Exercise description: Using the entries that follow, write out the line containing "This screenshot has width=400, height=225.", the line containing "Task: Click the search", and every line between them, exactly and nothing else.

[[ Extracted information open ]]

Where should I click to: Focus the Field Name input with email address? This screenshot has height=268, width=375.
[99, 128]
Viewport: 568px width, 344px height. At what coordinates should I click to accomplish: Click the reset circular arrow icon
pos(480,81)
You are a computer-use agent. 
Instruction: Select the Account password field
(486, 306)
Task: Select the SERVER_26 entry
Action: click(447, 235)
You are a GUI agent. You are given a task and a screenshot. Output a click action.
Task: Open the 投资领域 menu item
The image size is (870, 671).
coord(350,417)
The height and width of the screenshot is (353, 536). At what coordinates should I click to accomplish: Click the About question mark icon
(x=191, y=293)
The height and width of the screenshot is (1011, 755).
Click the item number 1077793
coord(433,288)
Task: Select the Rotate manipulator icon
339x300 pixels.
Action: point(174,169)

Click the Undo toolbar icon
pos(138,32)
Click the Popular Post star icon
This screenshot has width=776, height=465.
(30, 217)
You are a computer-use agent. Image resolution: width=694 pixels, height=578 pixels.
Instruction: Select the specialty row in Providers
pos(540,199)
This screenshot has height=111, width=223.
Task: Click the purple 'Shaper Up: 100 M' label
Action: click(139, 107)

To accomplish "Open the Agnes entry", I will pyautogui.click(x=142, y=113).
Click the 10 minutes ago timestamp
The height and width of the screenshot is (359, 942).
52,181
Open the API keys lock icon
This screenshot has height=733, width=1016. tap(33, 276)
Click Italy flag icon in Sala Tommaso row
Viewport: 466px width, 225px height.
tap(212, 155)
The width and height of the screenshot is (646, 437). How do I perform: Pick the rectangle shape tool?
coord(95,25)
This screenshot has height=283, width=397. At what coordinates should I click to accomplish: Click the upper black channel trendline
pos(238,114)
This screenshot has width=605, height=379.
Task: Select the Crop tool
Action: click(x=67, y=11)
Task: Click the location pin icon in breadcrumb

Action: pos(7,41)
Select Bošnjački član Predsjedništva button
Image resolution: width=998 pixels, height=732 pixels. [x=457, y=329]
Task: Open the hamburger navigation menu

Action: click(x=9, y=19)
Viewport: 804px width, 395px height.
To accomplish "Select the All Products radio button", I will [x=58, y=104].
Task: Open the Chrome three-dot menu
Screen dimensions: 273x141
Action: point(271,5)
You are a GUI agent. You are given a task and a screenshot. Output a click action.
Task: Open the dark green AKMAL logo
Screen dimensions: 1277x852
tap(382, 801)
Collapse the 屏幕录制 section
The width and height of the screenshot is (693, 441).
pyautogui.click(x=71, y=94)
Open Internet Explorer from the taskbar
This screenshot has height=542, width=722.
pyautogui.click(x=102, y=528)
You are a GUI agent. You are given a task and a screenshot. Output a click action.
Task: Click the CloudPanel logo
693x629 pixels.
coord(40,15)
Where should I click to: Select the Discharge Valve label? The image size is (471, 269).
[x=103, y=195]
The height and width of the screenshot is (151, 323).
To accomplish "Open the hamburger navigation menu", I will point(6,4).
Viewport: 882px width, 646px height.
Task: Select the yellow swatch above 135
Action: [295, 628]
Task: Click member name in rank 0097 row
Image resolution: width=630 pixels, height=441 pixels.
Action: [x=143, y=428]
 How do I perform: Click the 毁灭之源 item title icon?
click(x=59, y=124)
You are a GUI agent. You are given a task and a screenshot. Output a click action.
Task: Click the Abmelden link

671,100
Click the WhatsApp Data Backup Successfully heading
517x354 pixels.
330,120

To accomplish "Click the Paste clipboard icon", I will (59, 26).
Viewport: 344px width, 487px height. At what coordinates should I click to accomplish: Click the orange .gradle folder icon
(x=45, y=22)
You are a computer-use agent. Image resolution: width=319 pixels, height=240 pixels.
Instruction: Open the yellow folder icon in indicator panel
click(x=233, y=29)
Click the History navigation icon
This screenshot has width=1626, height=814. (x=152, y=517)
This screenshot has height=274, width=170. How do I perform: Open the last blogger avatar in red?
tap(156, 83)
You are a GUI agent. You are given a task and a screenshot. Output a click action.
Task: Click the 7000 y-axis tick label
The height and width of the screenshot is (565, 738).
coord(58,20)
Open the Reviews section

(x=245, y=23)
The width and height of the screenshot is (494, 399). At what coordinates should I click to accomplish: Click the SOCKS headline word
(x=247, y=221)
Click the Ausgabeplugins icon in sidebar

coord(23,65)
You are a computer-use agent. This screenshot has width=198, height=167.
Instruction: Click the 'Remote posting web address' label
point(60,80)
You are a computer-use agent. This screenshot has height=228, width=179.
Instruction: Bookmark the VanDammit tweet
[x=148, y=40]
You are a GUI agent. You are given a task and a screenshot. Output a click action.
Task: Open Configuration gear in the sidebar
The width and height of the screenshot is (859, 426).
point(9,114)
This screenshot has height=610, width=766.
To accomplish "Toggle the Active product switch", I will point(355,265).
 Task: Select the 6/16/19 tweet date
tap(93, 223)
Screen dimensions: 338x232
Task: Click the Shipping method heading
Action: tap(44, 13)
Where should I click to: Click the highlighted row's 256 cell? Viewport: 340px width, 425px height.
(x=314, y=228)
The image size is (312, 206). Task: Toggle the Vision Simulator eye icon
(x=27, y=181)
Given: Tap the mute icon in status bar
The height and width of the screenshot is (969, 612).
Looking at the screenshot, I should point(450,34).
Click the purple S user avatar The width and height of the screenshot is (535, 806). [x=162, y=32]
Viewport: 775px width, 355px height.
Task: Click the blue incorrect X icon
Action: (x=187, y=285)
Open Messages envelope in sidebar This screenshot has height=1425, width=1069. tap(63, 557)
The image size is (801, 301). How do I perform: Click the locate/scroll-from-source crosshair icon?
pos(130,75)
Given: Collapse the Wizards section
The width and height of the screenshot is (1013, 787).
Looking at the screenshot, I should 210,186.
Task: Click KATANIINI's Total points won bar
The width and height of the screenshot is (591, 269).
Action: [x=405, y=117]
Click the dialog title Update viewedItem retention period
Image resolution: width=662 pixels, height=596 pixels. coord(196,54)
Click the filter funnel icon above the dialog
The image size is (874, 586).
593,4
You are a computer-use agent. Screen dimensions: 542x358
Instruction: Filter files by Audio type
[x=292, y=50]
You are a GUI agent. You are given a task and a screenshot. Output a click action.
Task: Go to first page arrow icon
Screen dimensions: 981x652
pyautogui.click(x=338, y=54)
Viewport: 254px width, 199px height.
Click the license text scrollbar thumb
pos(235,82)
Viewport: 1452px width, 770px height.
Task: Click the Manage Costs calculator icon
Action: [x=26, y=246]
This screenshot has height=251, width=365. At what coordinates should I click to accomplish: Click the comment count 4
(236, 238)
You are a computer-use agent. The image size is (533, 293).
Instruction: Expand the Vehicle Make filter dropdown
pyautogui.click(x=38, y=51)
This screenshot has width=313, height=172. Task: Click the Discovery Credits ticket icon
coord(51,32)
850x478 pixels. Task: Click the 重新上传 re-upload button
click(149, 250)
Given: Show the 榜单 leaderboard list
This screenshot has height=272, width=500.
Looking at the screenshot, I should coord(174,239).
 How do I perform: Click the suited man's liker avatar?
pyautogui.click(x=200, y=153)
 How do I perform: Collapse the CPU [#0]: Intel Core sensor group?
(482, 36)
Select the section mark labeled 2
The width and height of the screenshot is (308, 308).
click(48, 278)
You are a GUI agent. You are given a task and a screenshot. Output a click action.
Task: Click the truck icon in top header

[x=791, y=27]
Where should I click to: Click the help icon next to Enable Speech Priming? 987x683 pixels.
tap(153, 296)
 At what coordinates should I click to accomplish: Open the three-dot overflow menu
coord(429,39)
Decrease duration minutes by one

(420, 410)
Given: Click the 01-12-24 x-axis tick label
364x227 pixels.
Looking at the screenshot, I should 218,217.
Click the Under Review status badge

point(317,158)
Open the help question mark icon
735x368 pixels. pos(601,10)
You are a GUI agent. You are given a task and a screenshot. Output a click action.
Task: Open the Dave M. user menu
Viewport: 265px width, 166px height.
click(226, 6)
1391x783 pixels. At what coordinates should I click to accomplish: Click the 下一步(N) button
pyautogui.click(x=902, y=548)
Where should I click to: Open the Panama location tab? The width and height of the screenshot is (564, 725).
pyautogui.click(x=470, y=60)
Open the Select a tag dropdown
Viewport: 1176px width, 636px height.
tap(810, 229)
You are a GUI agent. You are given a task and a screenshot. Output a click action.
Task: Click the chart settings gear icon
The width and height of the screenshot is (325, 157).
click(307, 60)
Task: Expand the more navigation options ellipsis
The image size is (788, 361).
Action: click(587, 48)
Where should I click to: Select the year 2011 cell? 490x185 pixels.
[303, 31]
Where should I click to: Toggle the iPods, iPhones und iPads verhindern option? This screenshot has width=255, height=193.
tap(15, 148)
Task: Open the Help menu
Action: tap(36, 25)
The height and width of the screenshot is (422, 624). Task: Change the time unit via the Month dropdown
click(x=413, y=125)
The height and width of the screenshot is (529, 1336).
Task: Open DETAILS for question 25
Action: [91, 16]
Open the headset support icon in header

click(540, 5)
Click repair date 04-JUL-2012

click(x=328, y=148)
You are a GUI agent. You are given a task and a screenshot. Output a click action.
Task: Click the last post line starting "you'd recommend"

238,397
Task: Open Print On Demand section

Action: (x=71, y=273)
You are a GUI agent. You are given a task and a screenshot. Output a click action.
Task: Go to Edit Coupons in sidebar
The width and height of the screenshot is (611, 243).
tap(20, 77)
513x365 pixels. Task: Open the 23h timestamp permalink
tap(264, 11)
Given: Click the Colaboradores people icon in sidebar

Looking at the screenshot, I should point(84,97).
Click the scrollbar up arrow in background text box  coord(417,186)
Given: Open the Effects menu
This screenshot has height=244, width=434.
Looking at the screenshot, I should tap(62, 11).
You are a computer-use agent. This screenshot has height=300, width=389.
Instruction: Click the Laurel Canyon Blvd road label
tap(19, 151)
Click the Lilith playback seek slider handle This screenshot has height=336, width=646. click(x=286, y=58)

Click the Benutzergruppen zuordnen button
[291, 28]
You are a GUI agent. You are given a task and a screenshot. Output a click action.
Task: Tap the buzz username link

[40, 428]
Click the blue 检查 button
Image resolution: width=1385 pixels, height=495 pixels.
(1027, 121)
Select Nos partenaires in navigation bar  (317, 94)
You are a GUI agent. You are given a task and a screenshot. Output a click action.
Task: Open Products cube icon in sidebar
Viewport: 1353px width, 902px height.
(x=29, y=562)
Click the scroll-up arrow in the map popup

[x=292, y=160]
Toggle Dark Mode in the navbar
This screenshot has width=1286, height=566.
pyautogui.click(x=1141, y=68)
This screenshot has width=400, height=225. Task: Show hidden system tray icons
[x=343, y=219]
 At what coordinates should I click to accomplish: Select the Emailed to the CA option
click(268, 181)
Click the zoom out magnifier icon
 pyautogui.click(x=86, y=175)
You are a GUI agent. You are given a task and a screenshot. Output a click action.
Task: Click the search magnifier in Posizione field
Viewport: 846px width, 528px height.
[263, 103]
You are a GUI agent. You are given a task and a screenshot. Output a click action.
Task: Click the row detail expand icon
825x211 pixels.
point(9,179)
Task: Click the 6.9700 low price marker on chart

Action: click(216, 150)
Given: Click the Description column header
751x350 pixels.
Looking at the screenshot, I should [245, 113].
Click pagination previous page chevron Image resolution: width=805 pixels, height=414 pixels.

[[ Extracted information closed ]]

Completed task:
This screenshot has width=400, height=225. Task: Show hidden system tray icons
[x=343, y=219]
 At what coordinates should I click to accomplish: Select the Emailed to the CA option
click(268, 181)
Click the zoom out magnifier icon
 pyautogui.click(x=86, y=175)
You are a GUI agent. You are given a task and a screenshot. Output a click action.
Task: Click the search magnifier in Posizione field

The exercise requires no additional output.